• EXERCISE
Below, copy the material without any changes, starting at the line containing "The width and height of the screenshot is (1366, 768)." and ending at the line containing "This screenshot has width=751, height=567.", with both of those lines included.

• RECORDS SUPPLIED

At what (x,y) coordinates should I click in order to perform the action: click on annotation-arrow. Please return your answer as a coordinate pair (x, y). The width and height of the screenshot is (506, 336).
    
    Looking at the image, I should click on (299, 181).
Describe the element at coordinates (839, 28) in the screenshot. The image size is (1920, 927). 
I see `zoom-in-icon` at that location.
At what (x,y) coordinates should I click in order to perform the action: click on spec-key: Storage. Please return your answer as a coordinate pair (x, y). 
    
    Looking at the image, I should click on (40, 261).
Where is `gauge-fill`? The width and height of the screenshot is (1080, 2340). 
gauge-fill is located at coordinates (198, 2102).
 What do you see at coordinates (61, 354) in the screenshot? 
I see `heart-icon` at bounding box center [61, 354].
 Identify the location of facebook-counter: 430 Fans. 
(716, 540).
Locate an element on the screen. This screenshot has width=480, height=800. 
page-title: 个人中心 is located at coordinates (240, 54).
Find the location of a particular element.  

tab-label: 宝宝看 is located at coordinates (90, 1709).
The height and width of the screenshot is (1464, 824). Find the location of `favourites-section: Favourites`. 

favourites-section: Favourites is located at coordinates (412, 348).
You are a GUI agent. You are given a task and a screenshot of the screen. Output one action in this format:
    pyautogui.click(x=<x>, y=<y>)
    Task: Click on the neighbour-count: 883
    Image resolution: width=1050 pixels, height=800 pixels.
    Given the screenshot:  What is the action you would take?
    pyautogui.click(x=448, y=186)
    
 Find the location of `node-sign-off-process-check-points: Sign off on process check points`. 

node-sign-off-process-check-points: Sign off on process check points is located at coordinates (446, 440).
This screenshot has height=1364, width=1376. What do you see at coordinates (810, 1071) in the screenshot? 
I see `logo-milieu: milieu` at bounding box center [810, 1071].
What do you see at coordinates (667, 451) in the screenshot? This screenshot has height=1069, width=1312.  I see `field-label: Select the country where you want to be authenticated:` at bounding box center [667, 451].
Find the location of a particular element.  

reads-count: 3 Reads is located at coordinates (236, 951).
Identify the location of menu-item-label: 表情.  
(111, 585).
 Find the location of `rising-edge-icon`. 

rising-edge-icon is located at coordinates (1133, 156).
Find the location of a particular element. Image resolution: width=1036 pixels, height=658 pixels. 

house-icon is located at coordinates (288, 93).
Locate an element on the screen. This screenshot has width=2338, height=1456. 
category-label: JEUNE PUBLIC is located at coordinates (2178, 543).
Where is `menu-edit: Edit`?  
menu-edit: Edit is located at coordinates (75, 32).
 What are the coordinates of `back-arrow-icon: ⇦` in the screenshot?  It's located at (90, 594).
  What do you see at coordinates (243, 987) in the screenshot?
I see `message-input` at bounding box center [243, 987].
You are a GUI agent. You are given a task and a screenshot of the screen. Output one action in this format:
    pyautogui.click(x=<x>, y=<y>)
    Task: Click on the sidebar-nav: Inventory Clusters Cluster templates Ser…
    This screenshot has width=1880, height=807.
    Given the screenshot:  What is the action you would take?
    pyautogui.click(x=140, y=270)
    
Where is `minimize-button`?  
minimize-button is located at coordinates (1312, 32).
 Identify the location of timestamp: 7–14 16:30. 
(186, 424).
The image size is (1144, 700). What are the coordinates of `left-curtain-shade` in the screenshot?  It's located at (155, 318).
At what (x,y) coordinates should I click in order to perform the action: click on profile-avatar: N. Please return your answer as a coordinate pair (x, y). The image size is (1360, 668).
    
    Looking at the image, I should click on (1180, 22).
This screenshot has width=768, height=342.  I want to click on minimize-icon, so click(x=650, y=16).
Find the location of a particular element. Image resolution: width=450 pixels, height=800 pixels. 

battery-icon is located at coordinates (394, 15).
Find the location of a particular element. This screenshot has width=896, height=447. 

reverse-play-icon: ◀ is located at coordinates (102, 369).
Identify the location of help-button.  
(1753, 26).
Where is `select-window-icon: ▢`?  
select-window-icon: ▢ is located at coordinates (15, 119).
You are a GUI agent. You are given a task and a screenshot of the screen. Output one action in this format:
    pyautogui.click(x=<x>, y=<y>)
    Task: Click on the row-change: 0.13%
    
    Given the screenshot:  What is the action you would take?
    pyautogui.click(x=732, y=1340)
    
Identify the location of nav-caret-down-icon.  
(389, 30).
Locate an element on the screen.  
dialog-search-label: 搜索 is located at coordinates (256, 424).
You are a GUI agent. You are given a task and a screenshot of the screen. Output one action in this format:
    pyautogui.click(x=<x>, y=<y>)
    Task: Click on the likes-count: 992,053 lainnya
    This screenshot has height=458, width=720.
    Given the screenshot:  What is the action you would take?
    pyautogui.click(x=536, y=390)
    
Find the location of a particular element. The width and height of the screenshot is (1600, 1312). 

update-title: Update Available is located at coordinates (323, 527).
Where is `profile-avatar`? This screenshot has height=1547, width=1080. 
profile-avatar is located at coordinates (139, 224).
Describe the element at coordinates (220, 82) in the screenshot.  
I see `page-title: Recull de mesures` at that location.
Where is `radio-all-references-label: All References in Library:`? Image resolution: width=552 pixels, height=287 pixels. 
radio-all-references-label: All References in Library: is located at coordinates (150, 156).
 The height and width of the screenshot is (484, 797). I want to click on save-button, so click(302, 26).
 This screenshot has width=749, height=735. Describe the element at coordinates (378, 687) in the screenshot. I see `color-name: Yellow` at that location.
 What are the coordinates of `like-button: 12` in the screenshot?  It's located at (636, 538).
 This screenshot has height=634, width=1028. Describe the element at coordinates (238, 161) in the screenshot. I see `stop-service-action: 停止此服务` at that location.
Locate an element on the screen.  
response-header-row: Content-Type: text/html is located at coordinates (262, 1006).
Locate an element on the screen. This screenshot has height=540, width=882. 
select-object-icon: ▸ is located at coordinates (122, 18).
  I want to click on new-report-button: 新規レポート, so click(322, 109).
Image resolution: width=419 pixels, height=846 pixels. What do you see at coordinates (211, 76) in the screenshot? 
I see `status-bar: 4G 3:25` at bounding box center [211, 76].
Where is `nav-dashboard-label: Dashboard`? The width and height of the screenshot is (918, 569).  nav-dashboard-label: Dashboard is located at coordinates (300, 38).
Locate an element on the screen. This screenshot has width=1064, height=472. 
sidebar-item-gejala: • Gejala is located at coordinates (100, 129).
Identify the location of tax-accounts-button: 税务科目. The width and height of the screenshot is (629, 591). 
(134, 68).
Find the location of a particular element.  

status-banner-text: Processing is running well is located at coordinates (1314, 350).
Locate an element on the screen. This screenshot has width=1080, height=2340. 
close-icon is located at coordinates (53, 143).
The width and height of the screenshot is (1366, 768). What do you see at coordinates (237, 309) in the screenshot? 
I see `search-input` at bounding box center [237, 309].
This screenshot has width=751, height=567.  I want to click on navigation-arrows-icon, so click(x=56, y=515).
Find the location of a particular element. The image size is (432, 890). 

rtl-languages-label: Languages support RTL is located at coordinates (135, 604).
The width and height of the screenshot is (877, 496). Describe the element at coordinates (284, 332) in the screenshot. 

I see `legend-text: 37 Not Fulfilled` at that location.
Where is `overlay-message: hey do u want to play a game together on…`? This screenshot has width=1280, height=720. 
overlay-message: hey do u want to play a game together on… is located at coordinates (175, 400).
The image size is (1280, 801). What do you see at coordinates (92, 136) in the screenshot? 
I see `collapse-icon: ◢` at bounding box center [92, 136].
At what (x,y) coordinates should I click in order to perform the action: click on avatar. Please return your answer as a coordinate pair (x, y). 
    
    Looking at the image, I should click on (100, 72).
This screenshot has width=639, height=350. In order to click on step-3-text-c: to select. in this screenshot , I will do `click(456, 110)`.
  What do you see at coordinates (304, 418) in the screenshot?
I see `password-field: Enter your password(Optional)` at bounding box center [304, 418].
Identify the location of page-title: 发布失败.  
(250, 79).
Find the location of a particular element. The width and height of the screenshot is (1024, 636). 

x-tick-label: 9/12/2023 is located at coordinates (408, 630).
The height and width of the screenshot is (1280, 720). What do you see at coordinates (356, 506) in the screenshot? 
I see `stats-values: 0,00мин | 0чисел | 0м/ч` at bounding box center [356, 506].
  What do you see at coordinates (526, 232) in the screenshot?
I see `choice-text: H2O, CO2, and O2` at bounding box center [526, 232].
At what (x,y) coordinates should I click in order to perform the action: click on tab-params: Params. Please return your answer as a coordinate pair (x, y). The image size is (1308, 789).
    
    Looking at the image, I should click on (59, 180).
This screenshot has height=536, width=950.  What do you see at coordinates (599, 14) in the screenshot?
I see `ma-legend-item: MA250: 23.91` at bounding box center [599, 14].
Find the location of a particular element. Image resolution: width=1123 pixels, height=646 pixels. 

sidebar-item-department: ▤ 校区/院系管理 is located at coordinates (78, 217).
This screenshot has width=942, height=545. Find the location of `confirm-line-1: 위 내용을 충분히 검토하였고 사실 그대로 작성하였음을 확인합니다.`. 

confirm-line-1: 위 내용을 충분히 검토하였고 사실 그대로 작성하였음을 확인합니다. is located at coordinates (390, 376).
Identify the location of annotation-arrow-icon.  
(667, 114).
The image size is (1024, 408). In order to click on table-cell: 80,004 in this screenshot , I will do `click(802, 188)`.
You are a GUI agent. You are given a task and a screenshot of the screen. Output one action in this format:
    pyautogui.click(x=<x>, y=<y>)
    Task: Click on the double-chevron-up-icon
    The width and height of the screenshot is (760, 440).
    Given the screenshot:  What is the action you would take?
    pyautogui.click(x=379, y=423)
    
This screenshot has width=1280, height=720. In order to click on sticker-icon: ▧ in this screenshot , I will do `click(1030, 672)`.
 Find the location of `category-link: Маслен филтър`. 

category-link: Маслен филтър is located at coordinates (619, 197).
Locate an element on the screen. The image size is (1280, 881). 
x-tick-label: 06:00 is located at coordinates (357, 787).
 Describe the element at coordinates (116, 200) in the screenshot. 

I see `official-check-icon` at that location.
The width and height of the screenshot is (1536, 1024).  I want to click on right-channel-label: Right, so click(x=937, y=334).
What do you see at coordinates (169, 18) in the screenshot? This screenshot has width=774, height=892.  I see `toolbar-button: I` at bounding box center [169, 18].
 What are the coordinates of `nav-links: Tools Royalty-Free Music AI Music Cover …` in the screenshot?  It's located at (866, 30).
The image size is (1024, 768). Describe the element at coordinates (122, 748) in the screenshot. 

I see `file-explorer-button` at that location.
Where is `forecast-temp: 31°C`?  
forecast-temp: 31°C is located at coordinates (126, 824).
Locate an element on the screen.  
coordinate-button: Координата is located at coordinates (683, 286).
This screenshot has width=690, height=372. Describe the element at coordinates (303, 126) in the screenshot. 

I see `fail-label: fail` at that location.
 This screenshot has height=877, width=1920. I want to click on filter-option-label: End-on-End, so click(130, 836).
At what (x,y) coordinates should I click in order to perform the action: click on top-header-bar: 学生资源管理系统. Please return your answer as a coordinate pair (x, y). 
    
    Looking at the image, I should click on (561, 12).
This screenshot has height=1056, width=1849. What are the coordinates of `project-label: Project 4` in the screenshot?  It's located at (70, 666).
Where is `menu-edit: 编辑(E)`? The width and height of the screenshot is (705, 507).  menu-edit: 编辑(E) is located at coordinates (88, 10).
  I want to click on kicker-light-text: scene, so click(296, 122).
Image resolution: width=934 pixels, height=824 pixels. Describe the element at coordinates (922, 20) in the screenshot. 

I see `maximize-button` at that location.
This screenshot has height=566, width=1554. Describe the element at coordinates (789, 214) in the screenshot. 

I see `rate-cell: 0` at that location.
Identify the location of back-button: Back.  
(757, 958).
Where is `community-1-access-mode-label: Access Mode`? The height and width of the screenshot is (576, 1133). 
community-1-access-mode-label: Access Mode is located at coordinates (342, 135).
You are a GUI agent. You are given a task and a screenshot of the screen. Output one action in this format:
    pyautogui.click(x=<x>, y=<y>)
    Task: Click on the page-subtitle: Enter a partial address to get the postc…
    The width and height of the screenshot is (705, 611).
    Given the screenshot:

• EXPECTED OUTPUT
The width and height of the screenshot is (1366, 768). What do you see at coordinates (237, 309) in the screenshot? 
I see `search-input` at bounding box center [237, 309].
This screenshot has width=751, height=567.  I want to click on navigation-arrows-icon, so click(x=56, y=515).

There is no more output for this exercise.